Government’s inclination to resist new technology makes sense, also. The status quo is bound to look good to someone who enjoys the power and prestige of a high government position. Other things equal, stability appeals to someone high up in government. Officials are more naturally sensitive to threats than to opportunities.
In democracies, politicians compete for votes by preying on people’s fears. They have the incentive to trumpet the risks of technology more than its positive potential.
I am not saying that government resistance to technology is a good thing. I am not saying that it can be effective for very long. All I am saying is that it is natural.
Hollywood, Silicon Valley, and Cultural Mixing
Andreessen and Horowitz note that the disparate cultures of the technology industry and the entertainment industry seem to be mixing much more easily than was the case twenty years ago. I might put it that Silicon Valley is appropriating more of the culture of Hollywood, and conversely.

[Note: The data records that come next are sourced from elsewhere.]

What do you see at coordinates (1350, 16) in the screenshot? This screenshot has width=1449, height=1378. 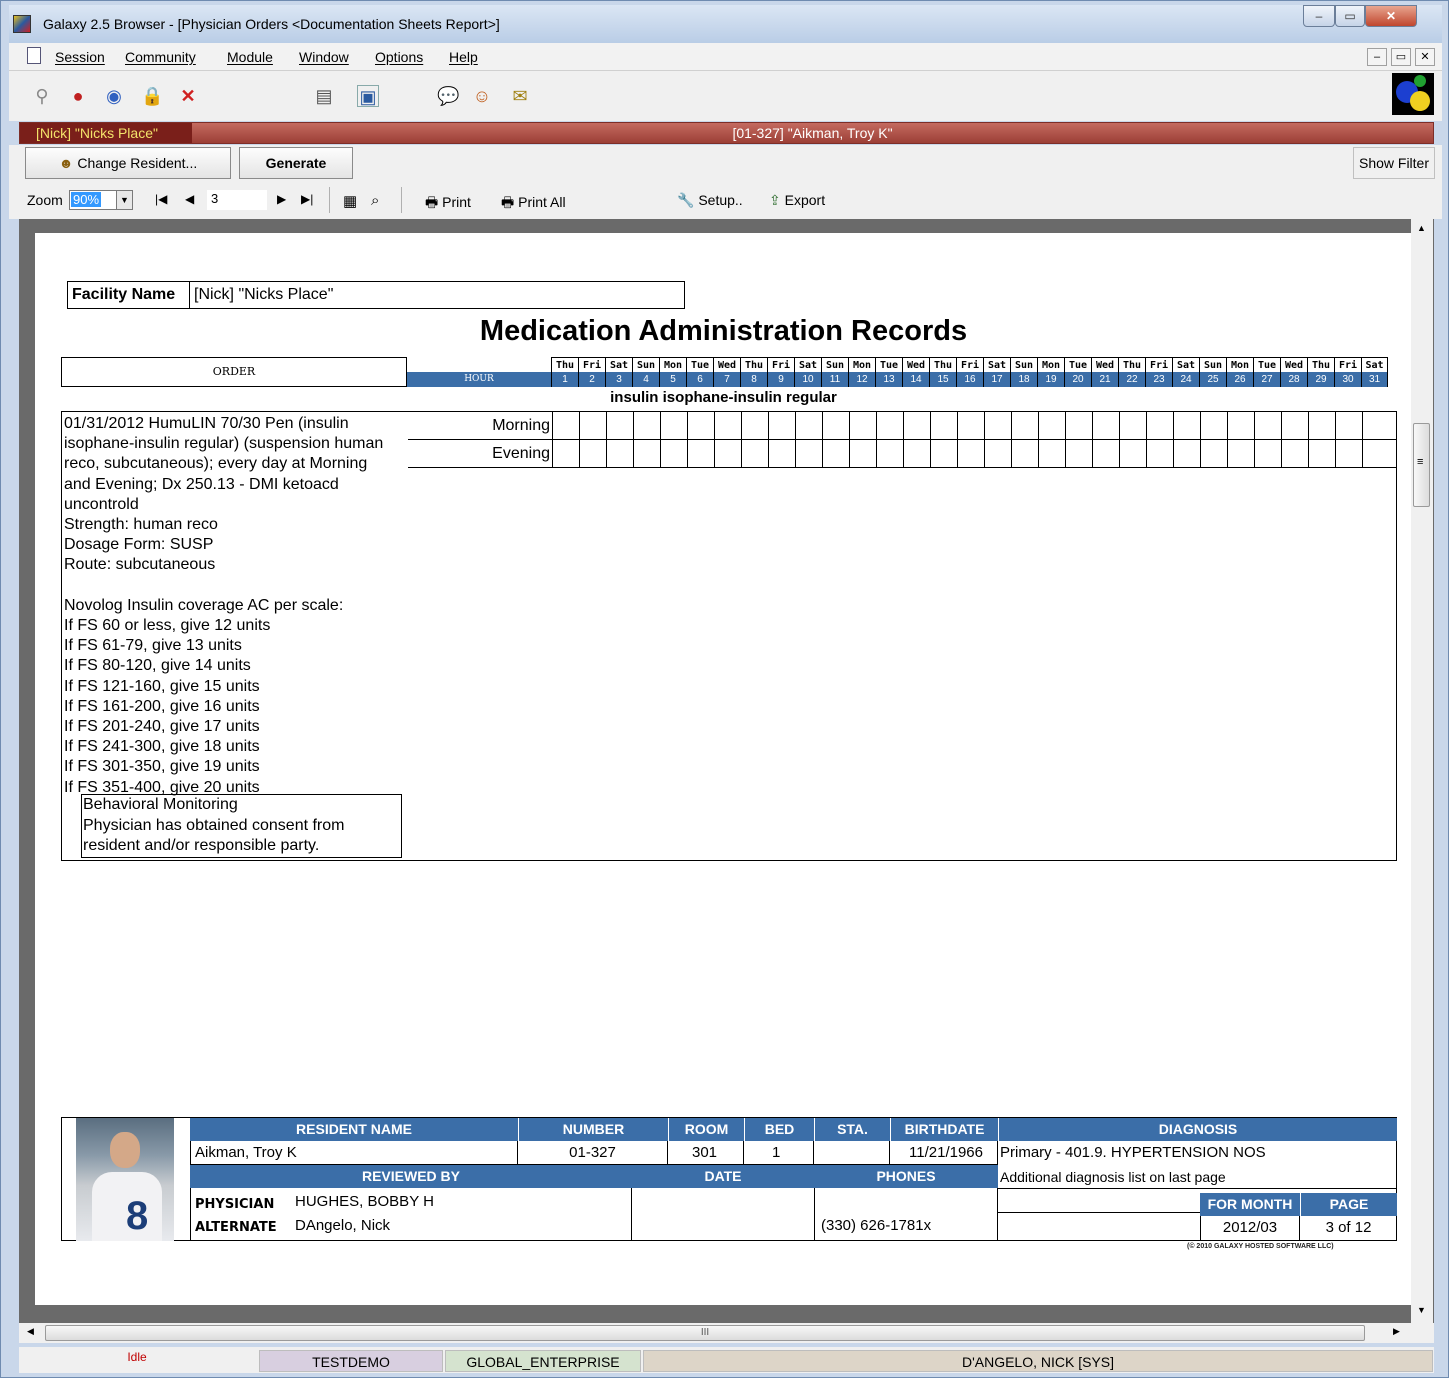 I see `maximize-button: ▭` at bounding box center [1350, 16]. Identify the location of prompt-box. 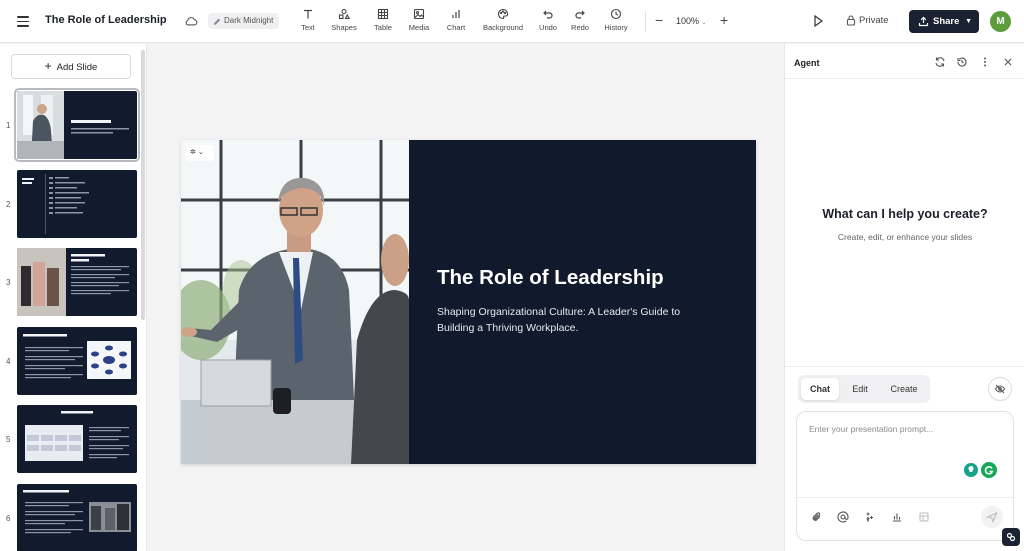
(905, 476).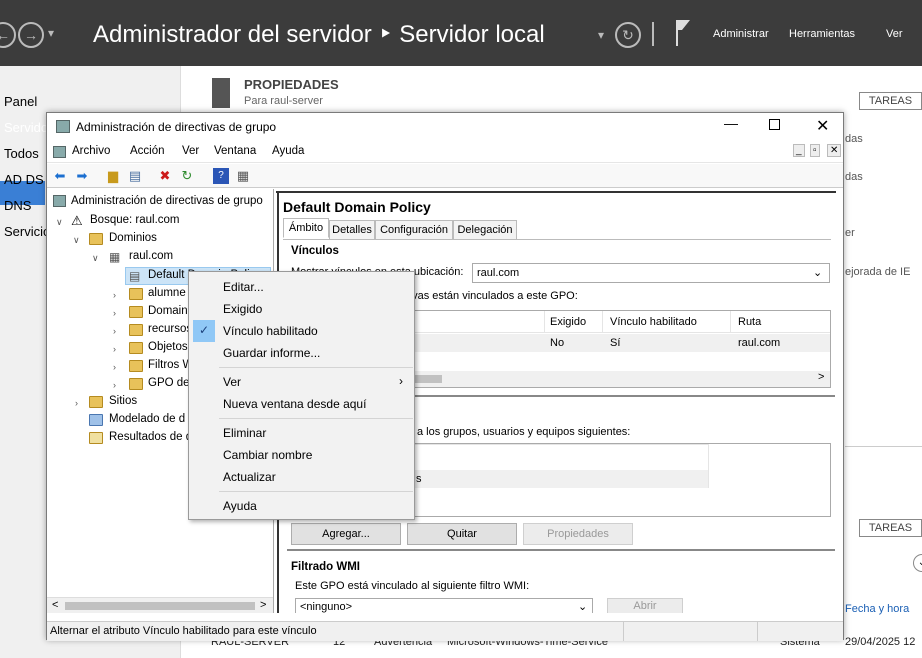 The height and width of the screenshot is (658, 922). Describe the element at coordinates (890, 101) in the screenshot. I see `tareas-button: TAREAS` at that location.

Going back to the previous section, would we want such cultural mixing to take place with Wall Street and tech? With government and tech? I suspect not.
In the case of government and tech, I think that the highest potential for mixing is in applications related to the military and to security. I assume that in Israel and China, security issues provide an arena for cultural mixing between government and technology. Presumably, there is also some cultural mixing between Silicon Valley and part of the American military and homeland security apparatus.
It is interesting to speculate about the effectiveness of the use of technology for security purposes. Anti-government forces have some advantages in exploiting new technology. They are more willing and able to experiment. They can suddenly find themselves with new capabilities available at low cost. They have many potential points of attack, and governments must try to defend many potential points of vulnerability.
Against this, governments have the ability to mobilize much more human and financial resources. They are hampered, however, by difficulties in deploying resources efficiently or effectively.
Systemizers and Empathizers
Horowitz describes the ideal executive as someone who can engage in systems thinking and also see things from the perspective of other people. Horowitz talks of intuitively seeing the perspective of employees, but I think it also is important to intuitively see the perspective of customers and partners.
This made me think of Simon Baron-Cohen’s distinction between systemizers and empathizers. I interpret Horowitz as saying that a top executive needs to be really strong at both systemizing and empathizing. Given what Baron-Cohen sees as a trade-off between the two, one can see how it might be the rare person who is strong at both.
I can imagine that there are many companies where one top executive is somewhat better at, say, systemizing and another top executive is somewhat better at, say, empathizing. They serve to strengthen each other. One is tempted to speculate about Gates and Balmer. Or about Andreessen and Horowitz.